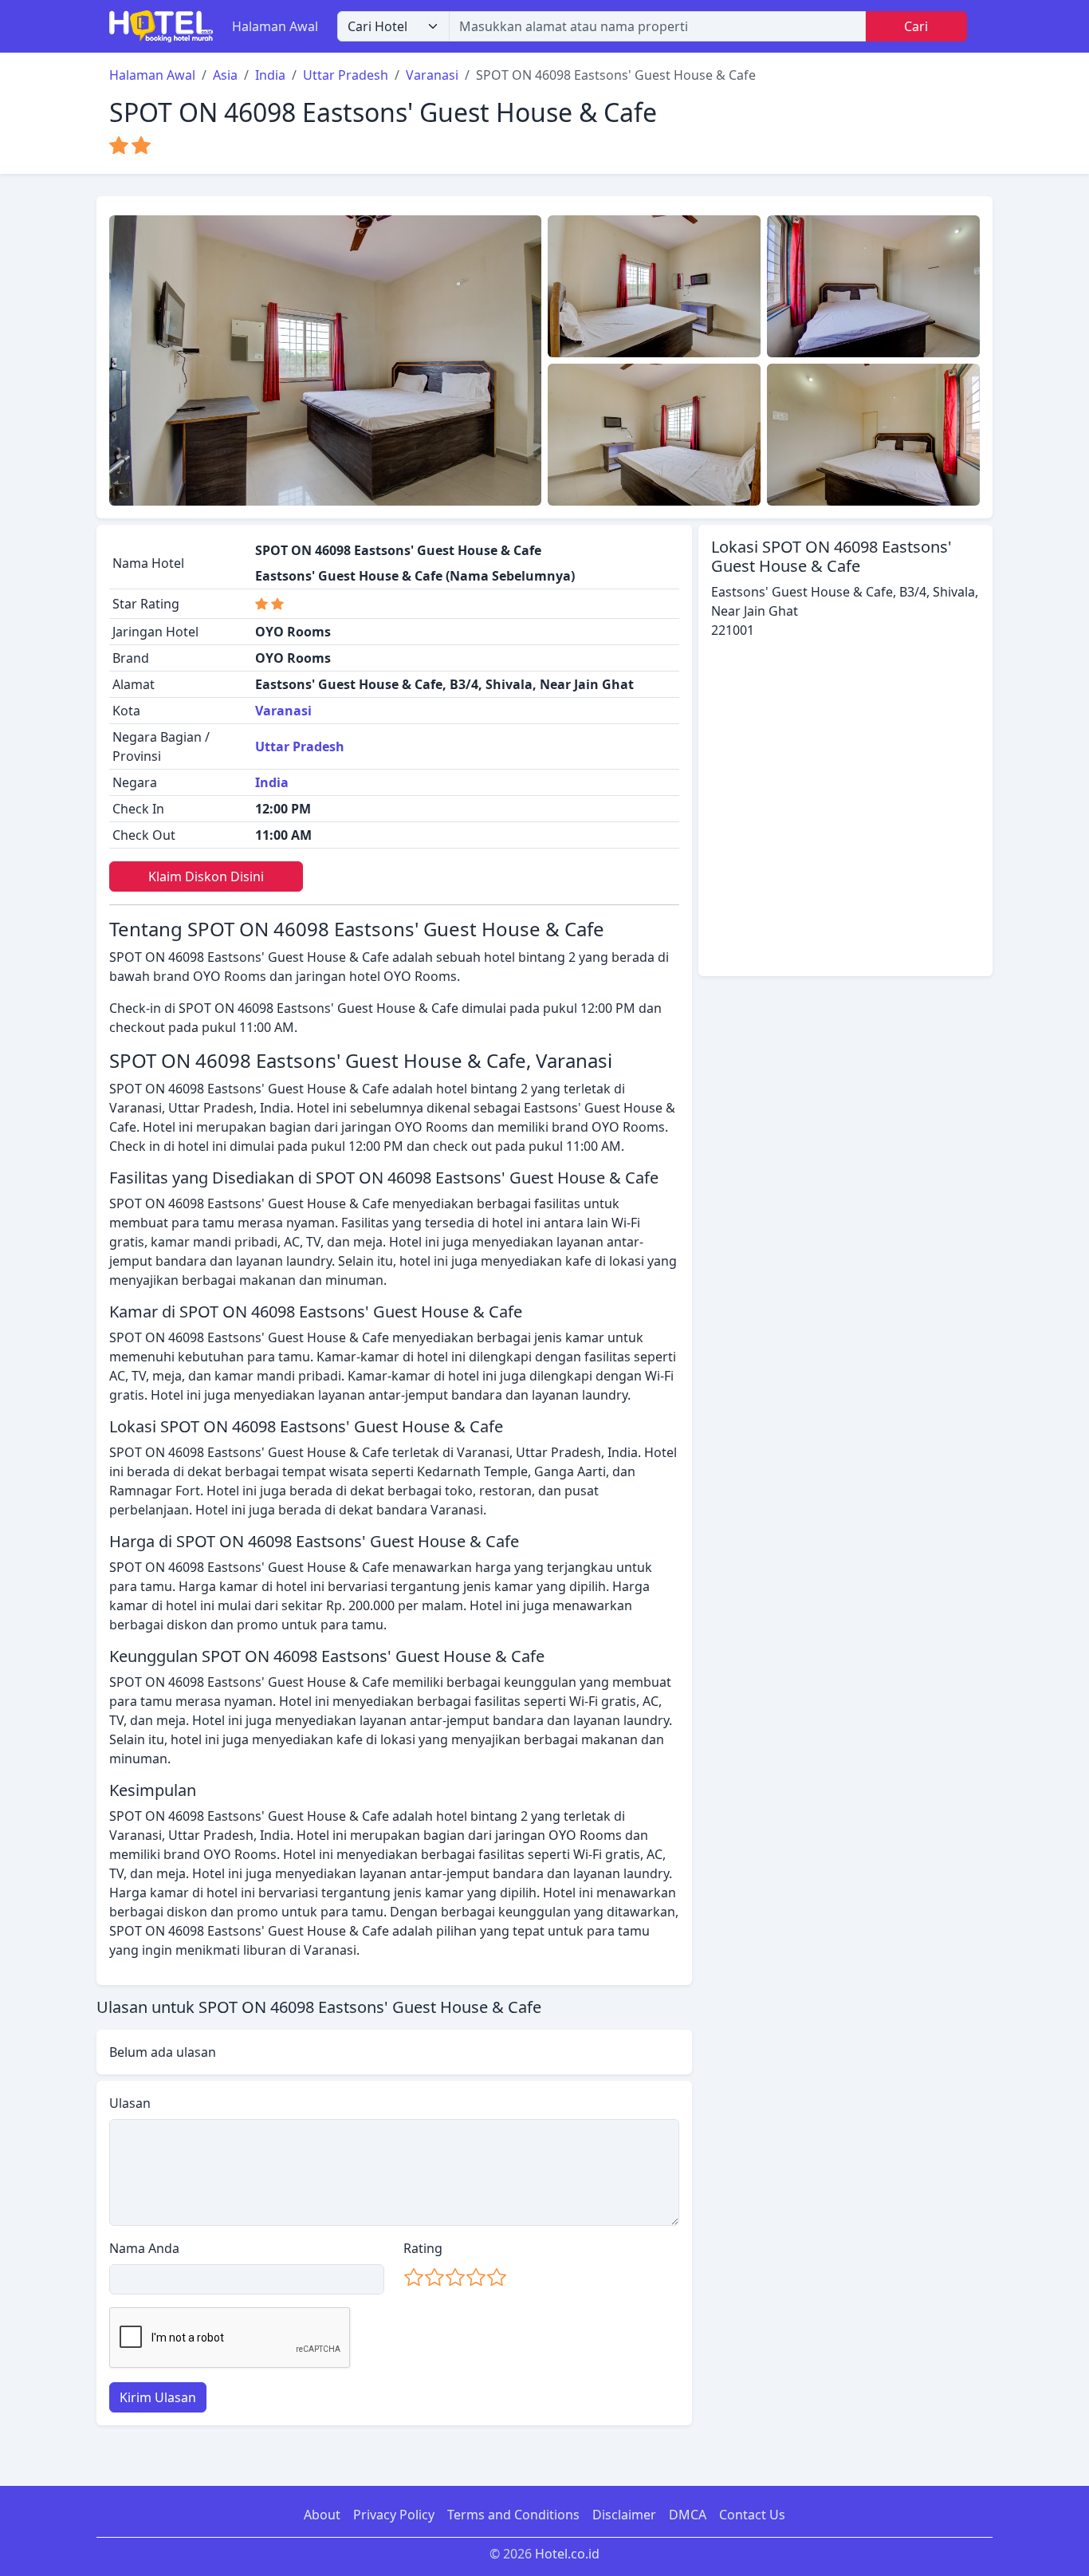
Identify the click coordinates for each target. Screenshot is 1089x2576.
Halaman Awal (275, 26)
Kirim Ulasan (158, 2397)
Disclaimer (624, 2514)
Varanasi (432, 75)
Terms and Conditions (513, 2514)
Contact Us (752, 2514)
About (322, 2514)
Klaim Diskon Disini (206, 876)
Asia (225, 75)
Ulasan (130, 2103)
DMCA (687, 2514)
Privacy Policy (393, 2514)
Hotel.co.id (567, 2553)
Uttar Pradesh (345, 75)
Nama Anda (144, 2248)
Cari (916, 26)
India (270, 75)
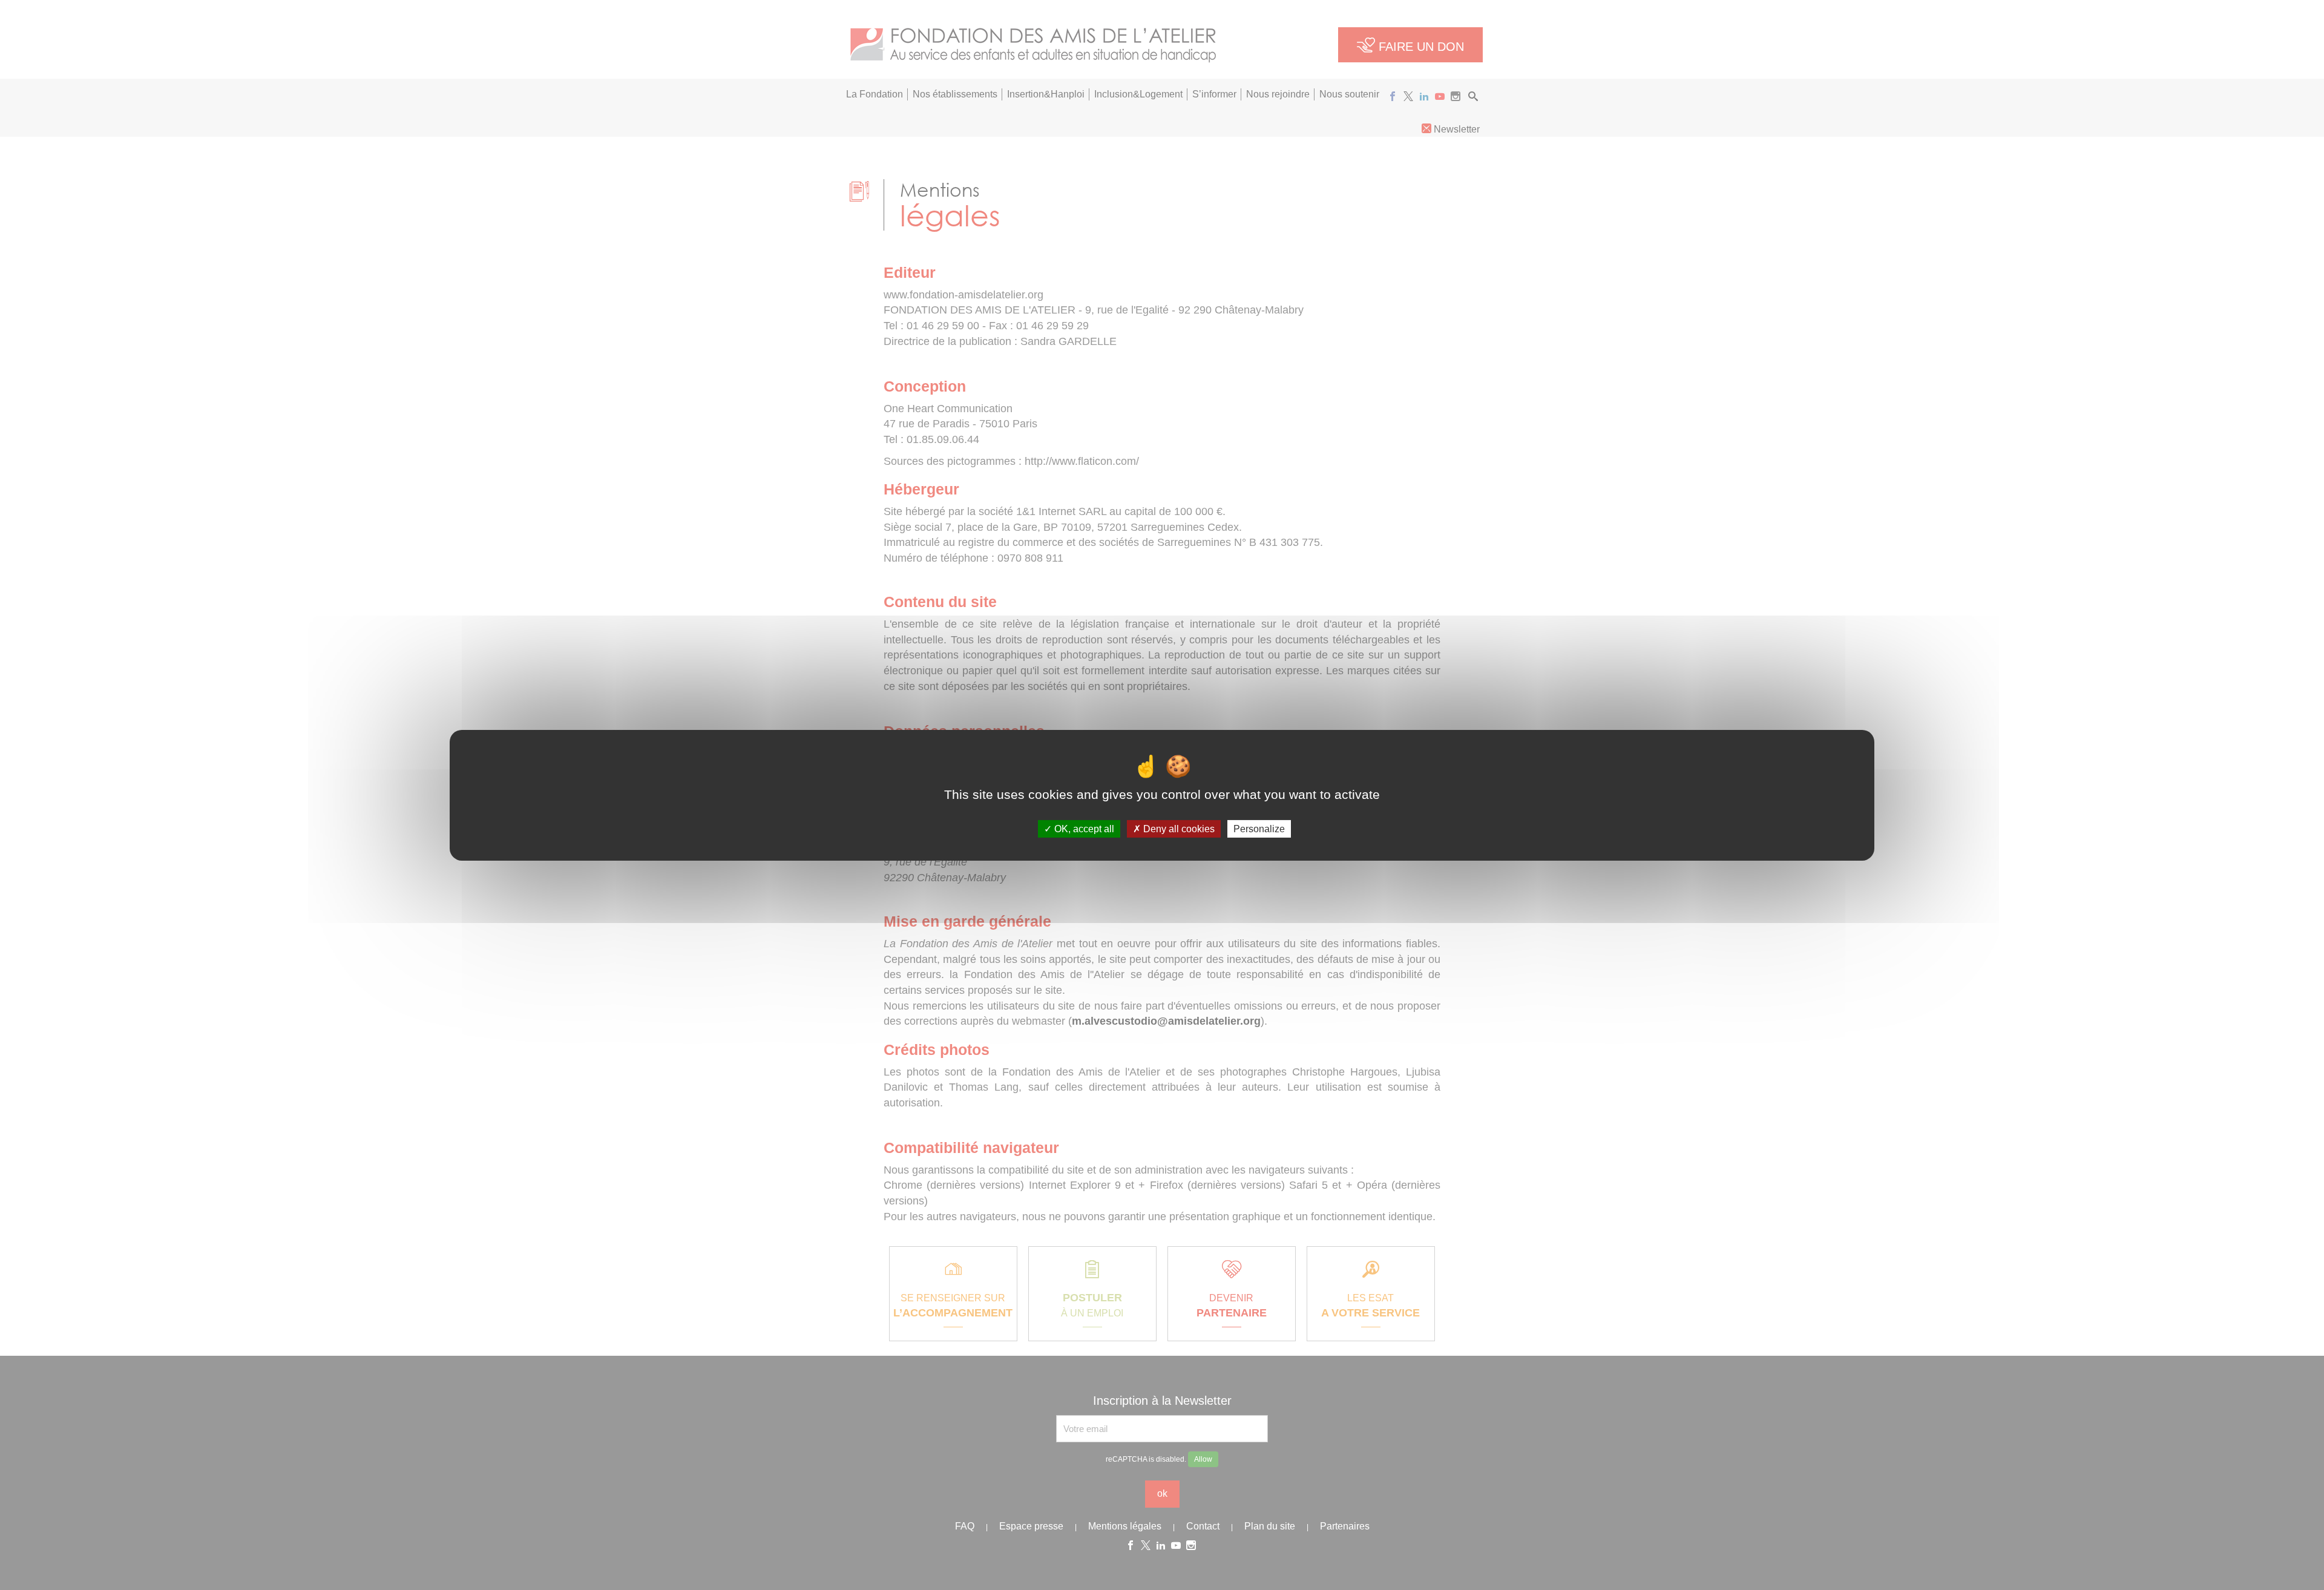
+++
● Description of the task
The copy must start at the line containing "DMCA (687, 2514)" and stop at the last line of the listing, both included, with every line exact and no pictures.

● Answer to the exercise
DMCA (687, 2514)
Privacy Policy (393, 2514)
Hotel.co.id (567, 2553)
Uttar Pradesh (345, 75)
Nama Anda (144, 2248)
Cari (916, 26)
India (270, 75)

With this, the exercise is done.